Extract each line of the data below verbatim, and leave the pictures out of your answer.

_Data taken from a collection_
╭──
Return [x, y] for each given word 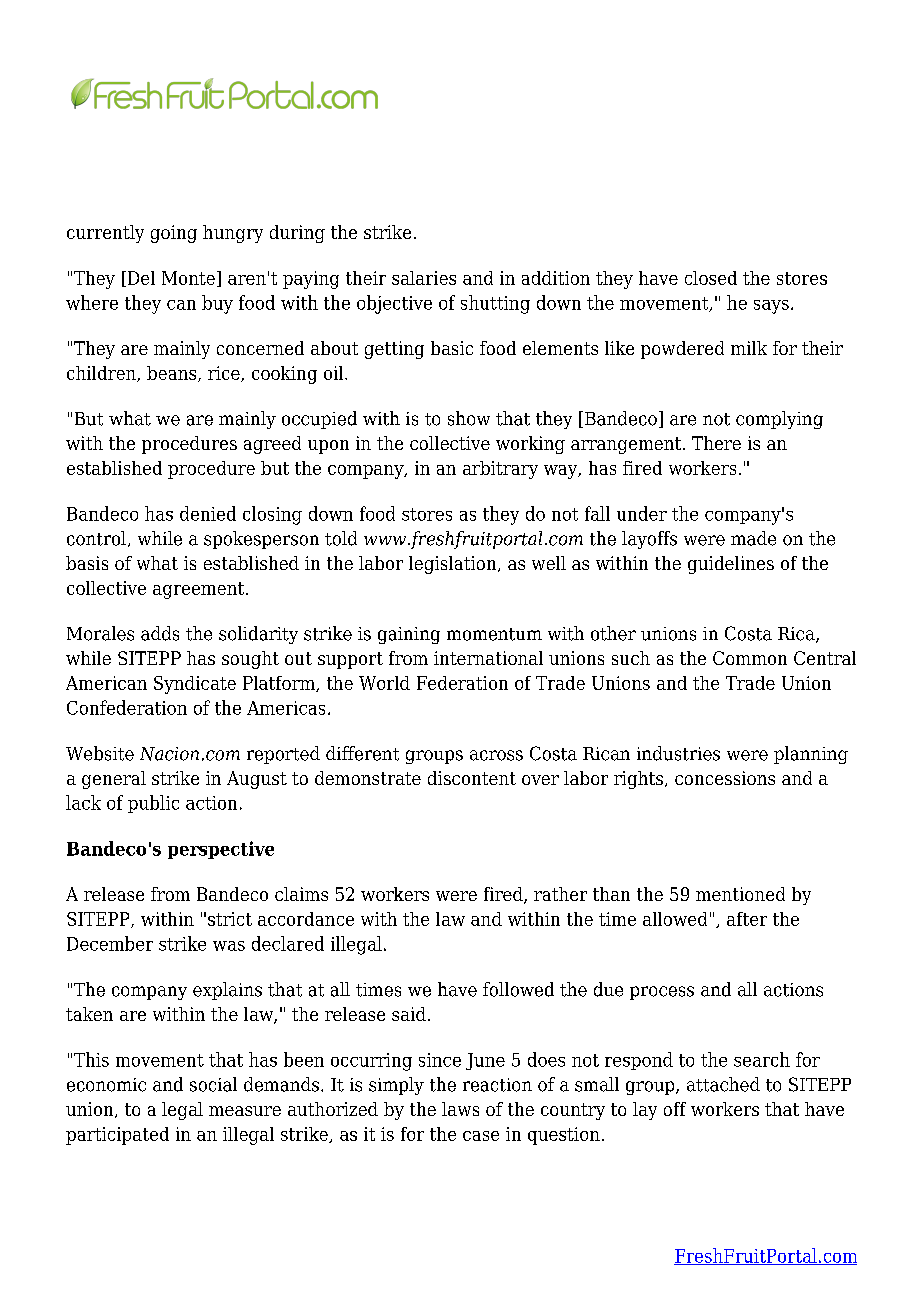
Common [750, 658]
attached [723, 1084]
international [488, 658]
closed [711, 278]
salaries [424, 278]
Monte [188, 278]
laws [460, 1109]
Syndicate [195, 685]
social [213, 1084]
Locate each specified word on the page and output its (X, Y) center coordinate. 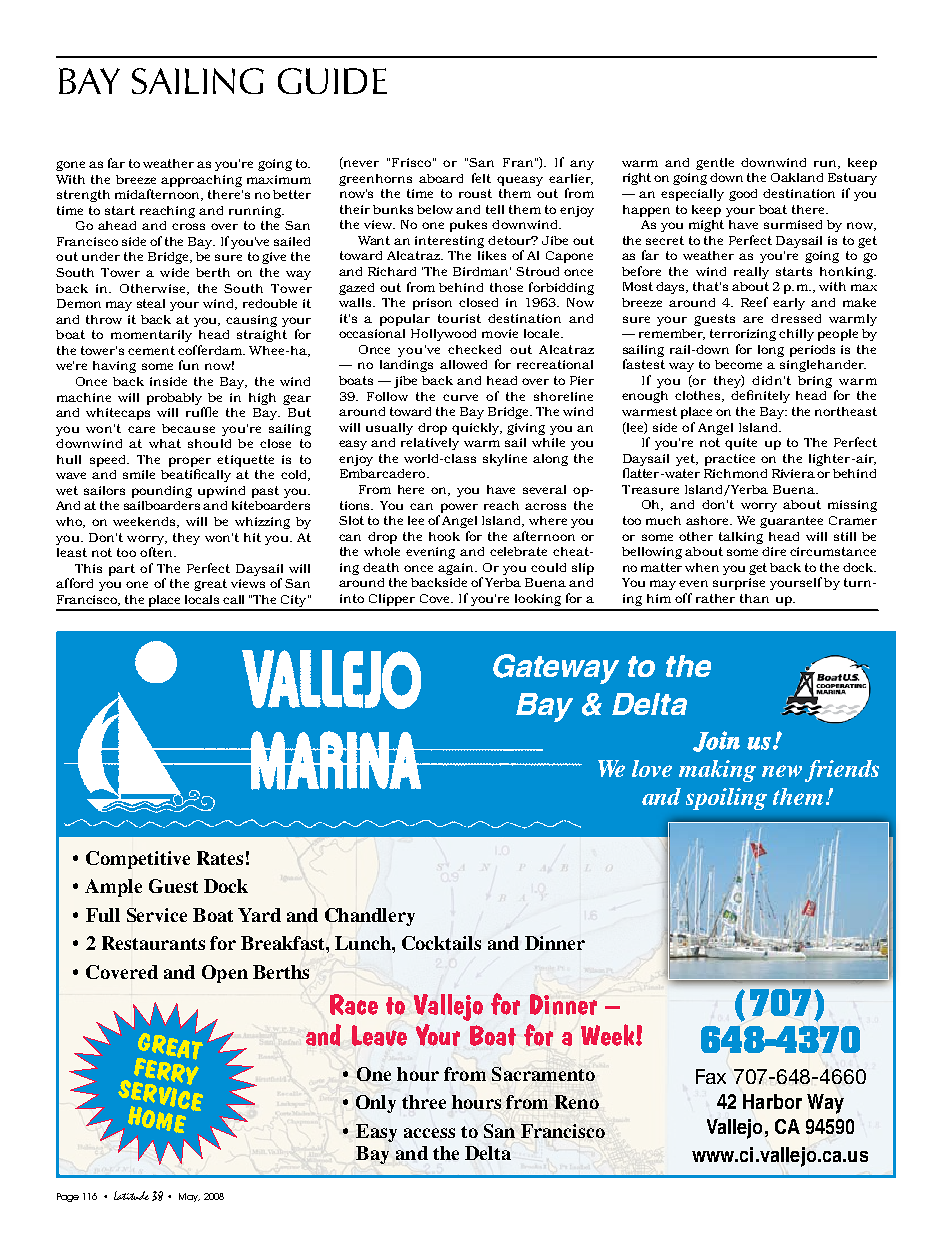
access (429, 1133)
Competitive (138, 860)
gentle (715, 164)
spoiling (726, 799)
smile (139, 474)
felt (481, 178)
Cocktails (441, 943)
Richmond (735, 473)
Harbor (772, 1101)
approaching (201, 181)
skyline (505, 460)
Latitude (131, 1195)
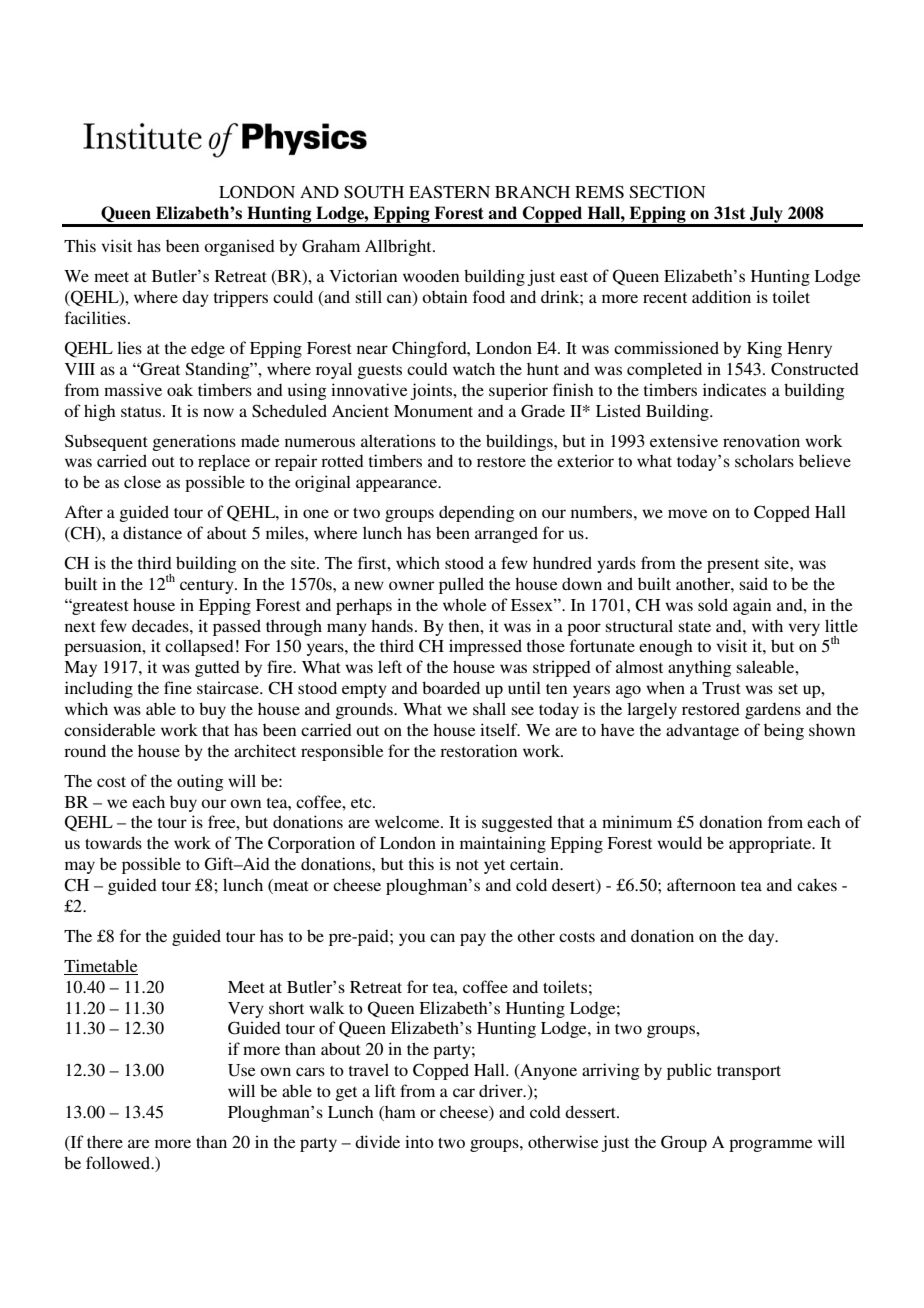 This document has width=924, height=1308. Describe the element at coordinates (532, 192) in the document. I see `BRANCH` at that location.
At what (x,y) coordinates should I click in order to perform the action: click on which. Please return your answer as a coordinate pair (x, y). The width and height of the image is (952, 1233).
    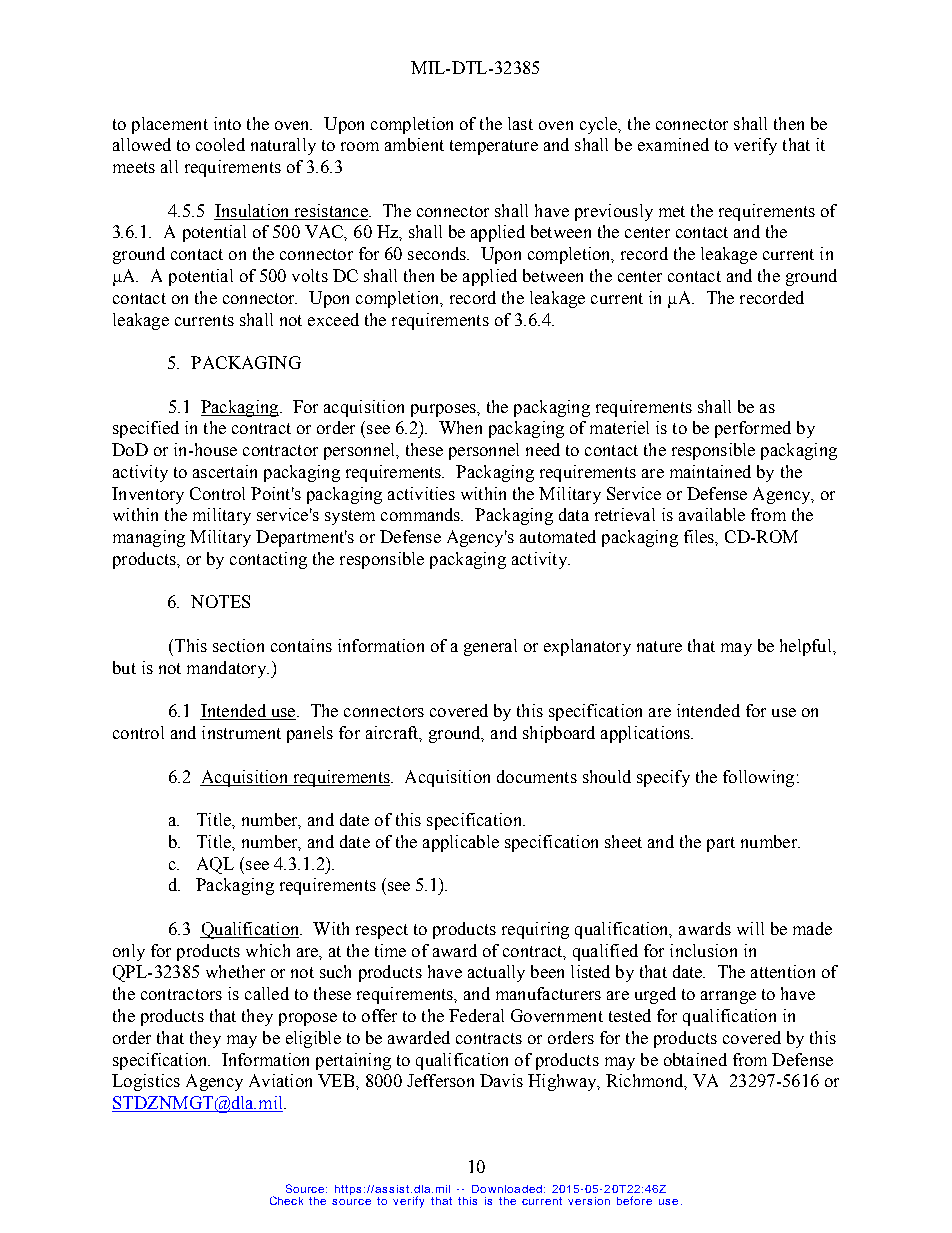
    Looking at the image, I should click on (268, 950).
╰──
_THE RESPONSE_
Return [x, y] for each given word 
Common [750, 658]
attached [723, 1084]
international [488, 658]
closed [711, 278]
salaries [424, 278]
Monte [188, 278]
laws [460, 1109]
Syndicate [195, 685]
social [213, 1084]
Locate each specified word on the page and output its (X, Y) center coordinate. 
access (429, 1133)
Competitive (138, 860)
gentle (715, 164)
spoiling (726, 799)
smile (139, 474)
felt (481, 178)
Cocktails (441, 943)
Richmond (735, 473)
Harbor (772, 1101)
approaching (201, 181)
skyline (505, 460)
Latitude (131, 1195)
 This document has width=924, height=1308. Describe the element at coordinates (532, 192) in the document. I see `BRANCH` at that location.
At what (x,y) coordinates should I click in order to perform the action: click on which. Please return your answer as a coordinate pair (x, y). The width and height of the image is (952, 1233).
    Looking at the image, I should click on (268, 950).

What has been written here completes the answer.